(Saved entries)
⁂

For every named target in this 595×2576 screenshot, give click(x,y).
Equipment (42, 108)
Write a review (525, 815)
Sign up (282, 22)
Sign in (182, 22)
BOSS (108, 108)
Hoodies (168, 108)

⁂

Write out each record again, keeping every word as it is.

For every named target in this 595×2576 screenshot, give click(x,y).
Equipment (42, 108)
Write a review (525, 815)
Sign up (282, 22)
Sign in (182, 22)
BOSS (108, 108)
Hoodies (168, 108)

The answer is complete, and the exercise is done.